My recent experience with applying for VISAs at London based embassies, made we realised how many are privatised, appearing to be a global trend. These privatised visa application centres have indeed expanded global access and added optional fast/comfort services — but they have also introduced new service fees and greater variability in speed and quality. Overall costs to travellers have risen in many places; processing times are mixed (sometimes faster for routine cases, often slower or unpredictable for complex cases or during provider transitions).
Country snapshots
India
-
Many foreign missions accept regular paper or VAC submissions through private operators (VFS, TLS, BLS etc.). The Indian government also uses VFS for handling some outbound visa/consular intake. Public notices show fixed service fees charged by the private operator on top of government visa fees (e.g. VFS service fees, or country-specific service charges).
-
Example of rising service charges: recent media reports show VFS and others periodically increasing service charges for Schengen/European applications from India (making the overall trip costlier). Applicants also pay extra for courier, SMS, premium lounges, assisted scanning.
-
Effect: applicants face higher out-of-pocket costs (govt fee + VAC service fee + optional extras). Speed: routine visa pickups / interview-waiver flows can be quick, but US and some other destinations still report backlogs and long waits in some Indian posts.

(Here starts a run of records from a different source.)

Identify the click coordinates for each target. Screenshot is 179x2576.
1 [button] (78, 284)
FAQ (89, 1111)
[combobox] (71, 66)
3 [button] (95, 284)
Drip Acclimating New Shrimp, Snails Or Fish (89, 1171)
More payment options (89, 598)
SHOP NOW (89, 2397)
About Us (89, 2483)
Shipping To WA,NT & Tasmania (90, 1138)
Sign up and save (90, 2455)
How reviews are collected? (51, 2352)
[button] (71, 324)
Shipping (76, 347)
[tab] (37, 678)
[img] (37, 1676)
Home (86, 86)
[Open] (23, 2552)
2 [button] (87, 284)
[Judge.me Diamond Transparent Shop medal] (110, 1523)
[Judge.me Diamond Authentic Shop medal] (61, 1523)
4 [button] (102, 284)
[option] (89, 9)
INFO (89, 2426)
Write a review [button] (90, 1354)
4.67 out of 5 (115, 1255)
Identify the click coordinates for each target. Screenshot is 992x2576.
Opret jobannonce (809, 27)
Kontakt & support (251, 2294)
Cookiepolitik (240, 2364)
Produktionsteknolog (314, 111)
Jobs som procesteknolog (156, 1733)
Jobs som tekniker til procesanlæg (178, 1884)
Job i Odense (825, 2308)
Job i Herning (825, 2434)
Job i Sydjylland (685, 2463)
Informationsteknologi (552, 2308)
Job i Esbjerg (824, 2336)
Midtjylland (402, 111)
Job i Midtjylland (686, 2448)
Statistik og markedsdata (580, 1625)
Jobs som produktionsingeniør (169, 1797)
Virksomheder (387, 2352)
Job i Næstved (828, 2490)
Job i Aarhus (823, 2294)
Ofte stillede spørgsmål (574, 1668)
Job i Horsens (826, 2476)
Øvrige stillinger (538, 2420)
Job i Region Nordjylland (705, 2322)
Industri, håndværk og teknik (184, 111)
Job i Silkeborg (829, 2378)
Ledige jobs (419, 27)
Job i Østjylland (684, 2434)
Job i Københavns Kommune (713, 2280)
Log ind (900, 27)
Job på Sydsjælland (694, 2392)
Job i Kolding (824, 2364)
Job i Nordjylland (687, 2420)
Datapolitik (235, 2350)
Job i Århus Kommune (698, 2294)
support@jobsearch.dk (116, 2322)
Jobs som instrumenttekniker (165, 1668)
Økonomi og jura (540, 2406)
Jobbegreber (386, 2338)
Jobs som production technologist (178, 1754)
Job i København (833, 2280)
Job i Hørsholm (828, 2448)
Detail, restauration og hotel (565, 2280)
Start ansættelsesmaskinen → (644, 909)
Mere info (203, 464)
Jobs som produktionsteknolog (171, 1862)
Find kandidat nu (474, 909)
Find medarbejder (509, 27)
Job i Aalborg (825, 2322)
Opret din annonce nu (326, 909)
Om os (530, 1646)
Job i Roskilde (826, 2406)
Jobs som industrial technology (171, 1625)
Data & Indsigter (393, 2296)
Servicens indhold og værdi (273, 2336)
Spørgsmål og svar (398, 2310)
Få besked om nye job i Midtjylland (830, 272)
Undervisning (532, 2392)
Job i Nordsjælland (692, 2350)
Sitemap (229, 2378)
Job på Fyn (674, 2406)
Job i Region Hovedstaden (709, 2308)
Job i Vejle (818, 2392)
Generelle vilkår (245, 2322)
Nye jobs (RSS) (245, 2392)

China (applying to/from / applications handled in China)
-
Many consulates (EU states, UK, etc.) use TLScontact / VFS in China and publish a mandatory service fee charged by the VAC (examples: TLS pages showing service fee amounts in CNY). Processing times published by Chinese consulates (or the Visa for China service) often show regular, express and rush services with defined day counts (e.g. 4 working days regular, 2–3 days express ).
-
Impact: applicants in China commonly pay the consular visa fee + the VAC service fee (often mandatory) + optional extras. Where express/rush service is available it speeds up simple cases, but VACs occasionally report technical or transition delays which push processing out.
Schengen area (representative: many EU countries outsource to TLS/VFS/BLS)
-
Many Schengen consulates outsource front-end tasks to private VACs. VACs collect a service fee (set in agreement with the consulate) and sell optional add-ons (courier, SMS, lounge). Recent reportage shows VFS raising its service charges for Schengen applications in some markets, increasing the total cost for applicants.
-
Effect on timings: for routine short-stay applications, front-end outsourcing plus digital booking often reduces local queuing and can improve consistency — but back-end consular decision times and policy/seasonal backlogs still dominate final wait times. Transitions between providers sometimes cause appointment shortages.
United States (how outsourcing of VACs interacts with US visa processing overseas)
-
The US State Department uses VACs (contractors) abroad for appointment scheduling, document drop-off and biometrics; the consulate/embassy still conducts interviews and decisions. State publishes wait times by post; those can swing widely by post and over time. Applicants pay the consular fee (MRV) and may pay for courier/VAC services in some posts.
-
Effect: costs to applicants increased where VACs charge for service/courier; processing times depend on embassy appointment availability and local backlog (not only the VAC). Recent operational changes (e.g. restricting in-country appointments or provider changes) can lengthen waits and increase travel costs for applicants.
Evidence on costs rising after privatisation
-
UK example (well-reported): investigations found the Home Office’s average revenue per overseas visa application rose sharply after outsourcing to VFS — reported figures show an increase from about £28.73 → £122.56 average per application over several years (largely driven by promoted add-on services and changes in fee structures). This is widely cited as evidence that outsourcing created new revenue/fee pathways.
-
Direct VAC service fees are common and documented in many countries (e.g. TLS/VFS pages listing mandatory service fees in China, India notices requiring service fees). Media pieces and VAC notices show explicit increases in service charges in some markets (e.g. VFS hikes for Schengen applicants from India). Together these add materially to the total cost for travellers.
Evidence on processing times (short answer)
-
Mixed. Digitisation + VAC networks improved front-end convenience (online booking, document drop, biometrics), which can speed some routine cases. But back-end decision times (security checks, complex eligibility assessments) and supply constraints (appointment availability, provider transitions) often keep or increase total wait times for many applicants. Published wait-time pages (e.g. U.S. State Dept, local consulates) reflect that variability.
Privatisation/outsourcing of visa front-end services has delivered better geographic coverage, more online conveniences and optional rapid services — but it has also introduced new mandatory and optional fees, more upselling, and variability in service quality. Empirically, costs to applicants have increased in many places after outsourcing (UK is a clear documented example; similar fee structures and increases are evident for VACs in India, China and Schengen posts). Processing times improved for some routine cases but remain unpredictable for many applicants.